Acute myocardial infarction

Acute myocardial infarction (AMI) is undergoing a transition. For the last 2 decades, Medicare has focused on improving quality of care for patients with AMI; so starting with the Cooperative Cardiovascular Project. Studies have reported improvements in quality and reductions in AMI hospitalizations; so risk of short-term mortality during various periods within this time span.
However, there is no comprehensive perspective on the evolution of outcomes for acute myocardial infarction across the last 2 decades, including cost, length of stay, treatments, and re-hospitalizations. It is also unknown whether changes over time varied by patient subgroup, hospital, or county. Finally, they assessed the changes in 3 common in-hospital; so AMI-specific surgical procedures (catheterization, percutaneous coronary intervention [PCI]; hence coronary artery bypass graft [CABG]) within 30 days from the date of an AMI index admission.

This was a cohort study. The Yale University institutional review board reviewed the study protocol and granted; so a waiver of informed consent for the use of this deidentified database. We used Medicare enrollment data from the Centers for Medicare & Medicaid Services (CMS) to identify individuals in the Medicare population aged 65 years or older enrolled in the fee-for-service program for at least 1 month between January 1995 and December 2014.

Patient demographic characteristics

The linked data include patient demographic characteristics, principal and secondary diagnosis codes, and procedure codes. If a patient had more than 1 AMI hospitalization during the entire study period; hence they select the first AMI hospitalization, the index admission, and excluded subsequent hospitalizations. Patient demographic information included age, sex, race (white, black, or other), and dual eligibility status for Medicaid and Medicare.
They identified clinical comorbidities that represent additional coexisting illnesses; with the method used by CMS to profile hospital 30-day mortality measures for acute myocardial infarction. We determined comorbidities for the index hospitalization from secondary diagnosis codes as well as the principal. Secondary diagnosis codes from all hospitalizations for up to 12 months before the index hospitalization. Because the maximum number of diagnosis codes in Medicare data increased from 10 to 25 in 2011.
County characteristics included Consumer Price Index–adjusted median income, proportion of people aged 65 years or older, people below the national poverty level, and a binary variable to indicate whether a county belongs to a health priority area as defined in one of our previous studies. The priority area has had a persistently high all-cause mortality over time.
There primary outcome was 30-day all-cause mortality, defined as death within 30 days from the date of admission for an index Acute myocardial infaraction hospitalization, regardless of cause. We evaluated mortality at the individual patient level, the hospital level, and the county level. Additional outcomes included 30-day all cause readmissions, defined as an unplanned rehospitalization within 30 days from the index AMI discharge among individuals who survived to discharge.

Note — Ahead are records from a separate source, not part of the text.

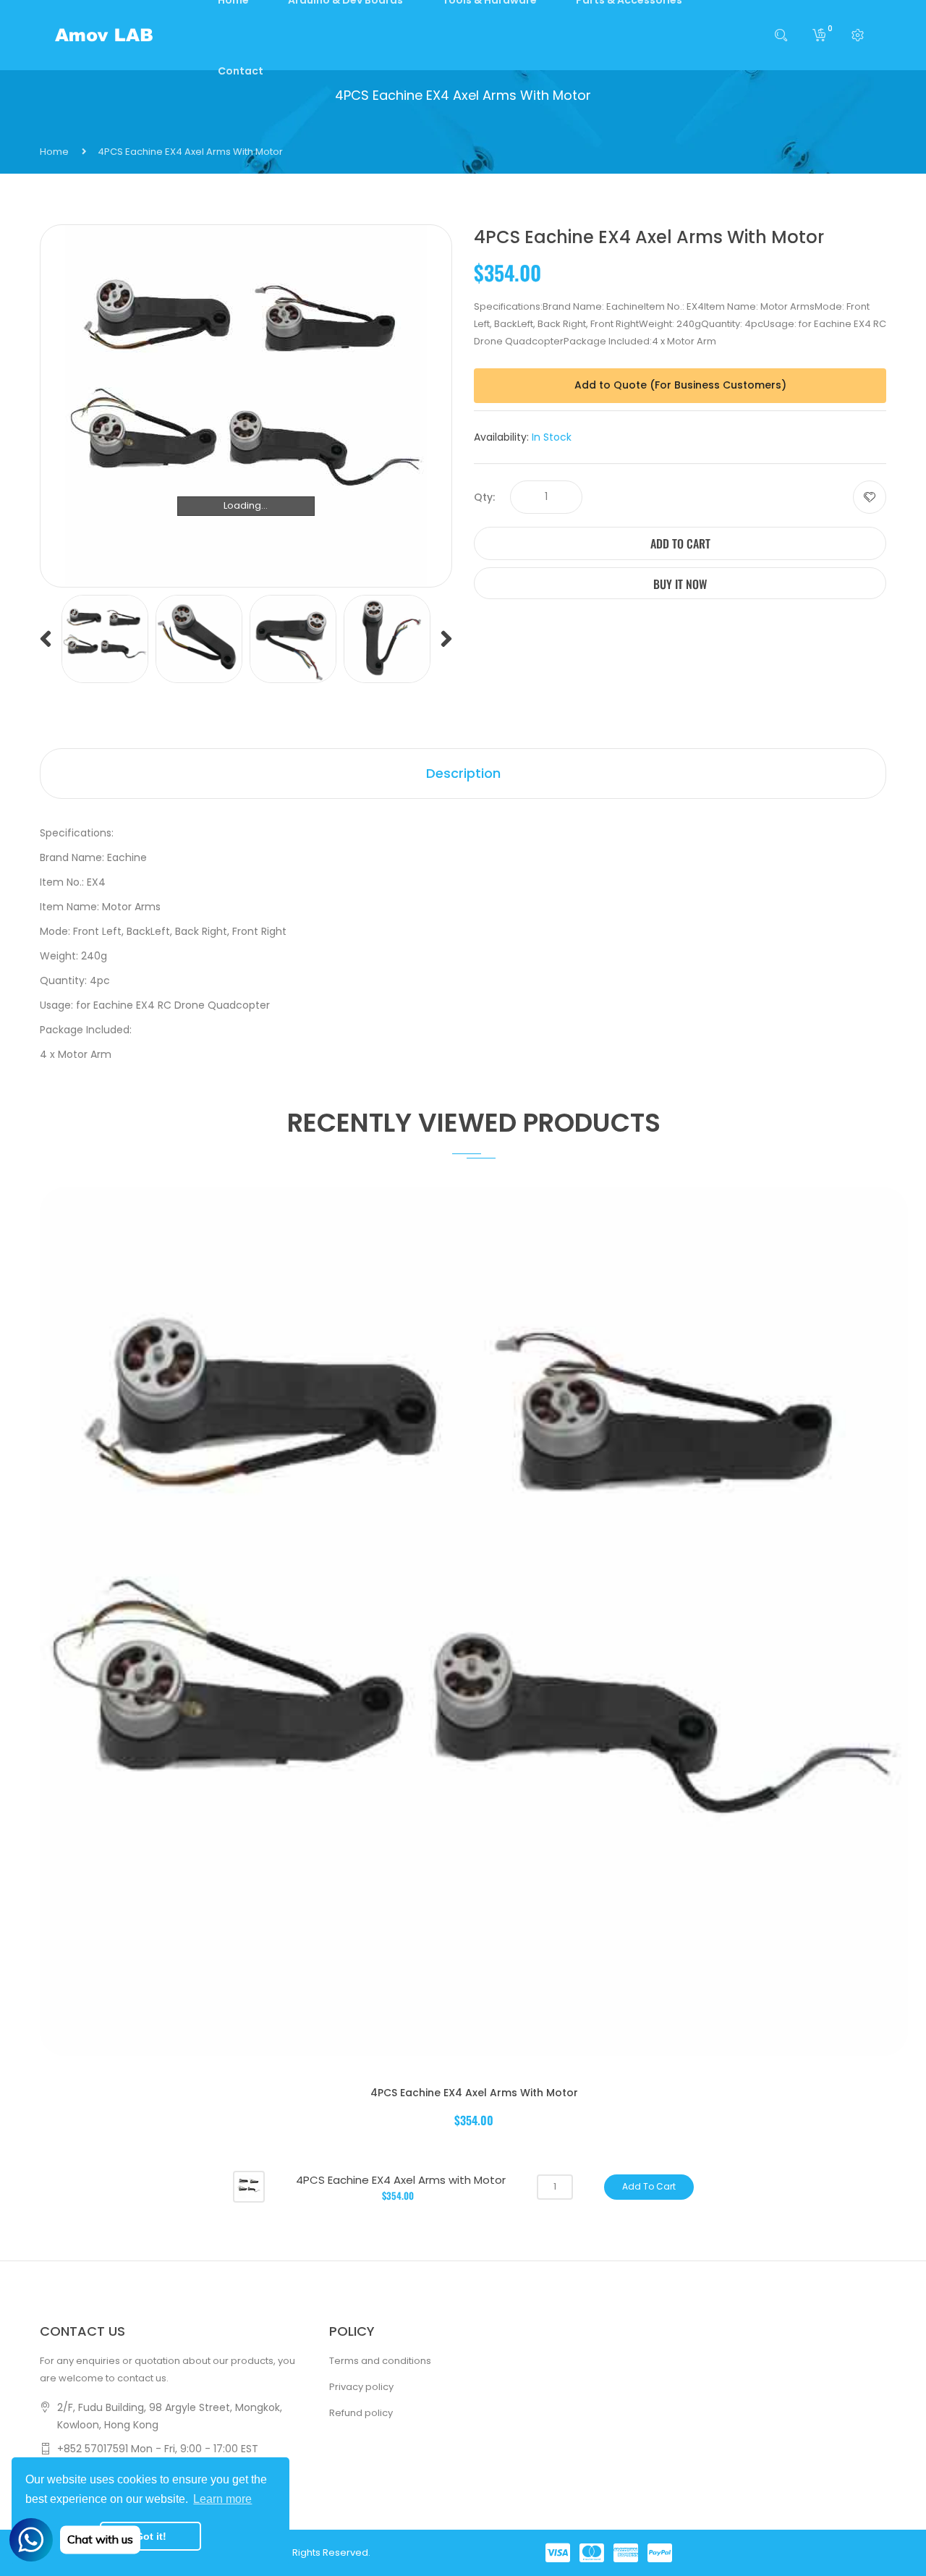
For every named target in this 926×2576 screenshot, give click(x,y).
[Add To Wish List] (869, 497)
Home (54, 151)
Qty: (484, 497)
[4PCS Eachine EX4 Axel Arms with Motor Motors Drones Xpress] (105, 638)
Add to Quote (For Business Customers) (680, 385)
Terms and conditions (380, 2361)
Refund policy (361, 2413)
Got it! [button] (150, 2536)
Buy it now (680, 584)
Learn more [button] (222, 2499)
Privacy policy (361, 2387)
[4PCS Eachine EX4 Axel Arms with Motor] (249, 2186)
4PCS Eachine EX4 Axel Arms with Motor (474, 2092)
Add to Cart (680, 543)
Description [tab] (463, 773)
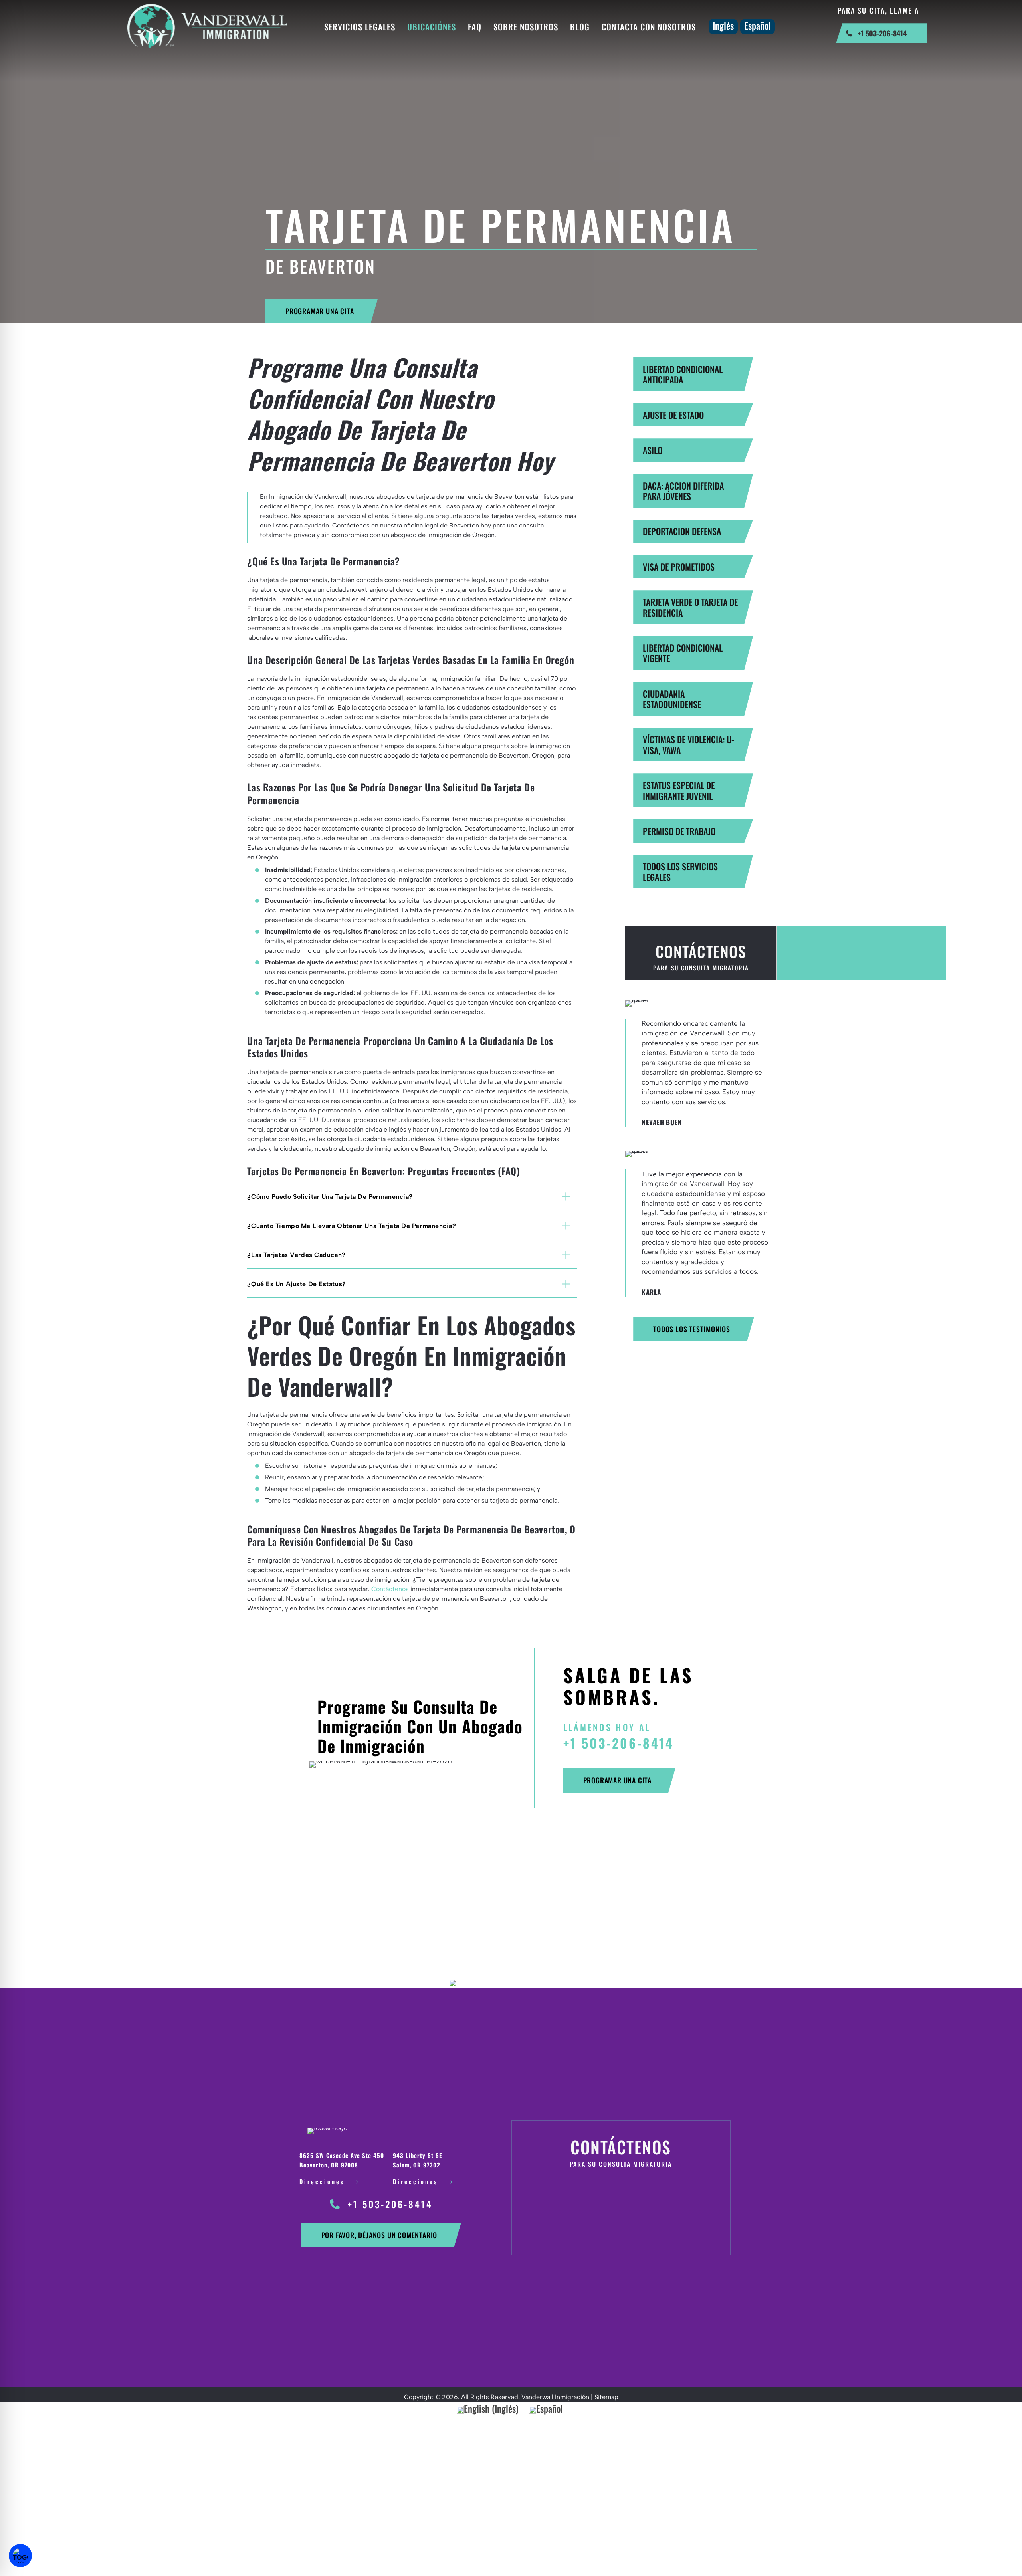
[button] (321, 311)
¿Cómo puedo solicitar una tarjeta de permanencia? (329, 1196)
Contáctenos (390, 1589)
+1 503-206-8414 (618, 1742)
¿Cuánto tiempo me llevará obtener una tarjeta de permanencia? (351, 1225)
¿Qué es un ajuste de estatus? (296, 1284)
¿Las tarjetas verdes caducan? (296, 1255)
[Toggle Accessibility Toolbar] (20, 2555)
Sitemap (606, 2397)
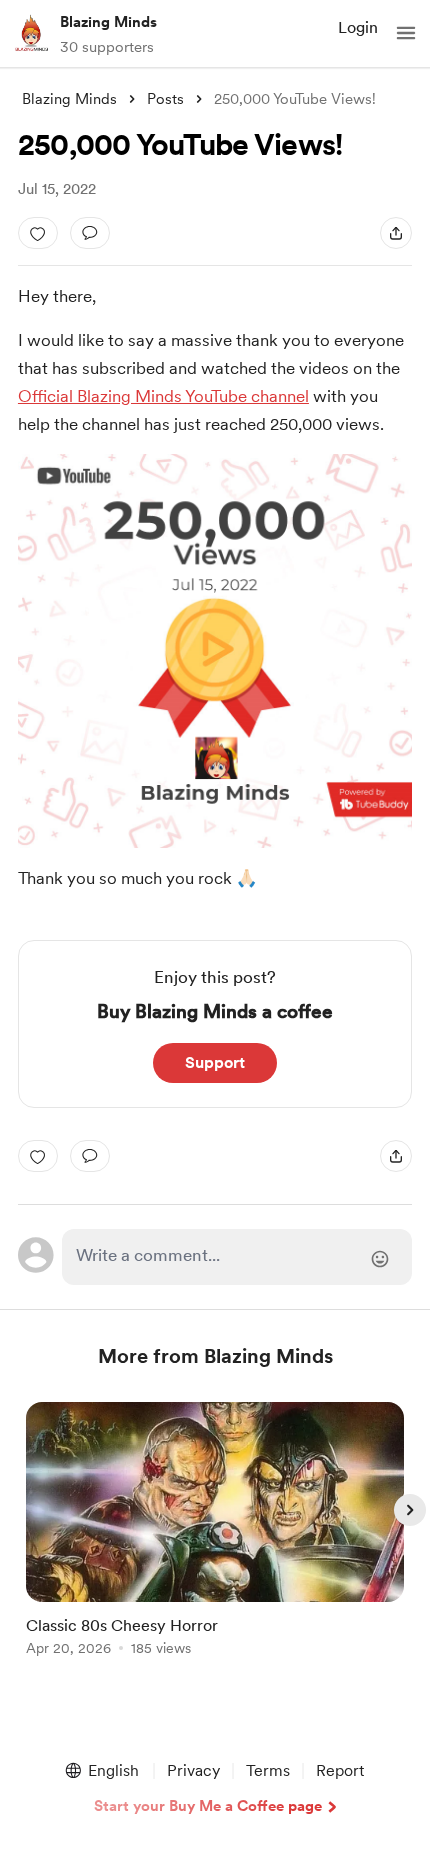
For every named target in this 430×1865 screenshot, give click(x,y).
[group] (215, 1540)
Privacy (193, 1770)
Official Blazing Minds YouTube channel (163, 396)
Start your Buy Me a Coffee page (208, 1806)
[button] (406, 33)
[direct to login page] (237, 1257)
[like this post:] (38, 233)
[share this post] (396, 233)
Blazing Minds (108, 22)
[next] (410, 1510)
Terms (268, 1770)
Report (340, 1770)
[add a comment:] (90, 233)
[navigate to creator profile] (32, 33)
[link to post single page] (215, 1532)
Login (358, 27)
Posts (165, 99)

Medicare beneficiaries in countries

They also assessed the Consumer Price Index adjusted Medicare payment for an index acute myocardial infarction hospitalization, referring to the year 2014. For each year, we also measured the rates of individuals who received catheterization, PCI, and CABG, defined as a patient who under went a targeted procedure; which in an acute-care hospital within 30 days of an index AMI admission among admitted patients with AMI in each year.
Overall, counties with a high rate of individuals enroll in a Medicare Advantage plan;  high proportion of rural areas, and a high rate of residents who lived in the county for at least 1 year were more likely to have declines in mortality, but counties with high proportions of Medicare beneficiaries not enroll in the Medicare Part B plan, unemployed residents, and a high risk of potential life lost were less likely to show declines in mortality.
Almost all hospitals improve over this period; although there was some heterogeneity in the improvement over time. Hence almost every county experience improvement, although the size of the change varied. The in-hospital mortality, length of stay, 30-day all-cause re hospitalization, and 1-year recurrent acute myocardial infarction rates also declined, while payments and rates of revascularization increased.
These areas may particularly benefit from future improvement activities. This study charts the course of AMI among Medicare fee for service beneficiaries over a recent 20-year period. Hospitalization rates for acute myocardial infarction declined 38%, and there were improvements in 30-day mortality, readmissions, length of stay, and 1-year recurrent AMI, with only a modest increase in payments. Re-vascularisation rates increased markedly. Thirty-day adjusted mortality, which declined 34%, touched almost every county and hospital in the country.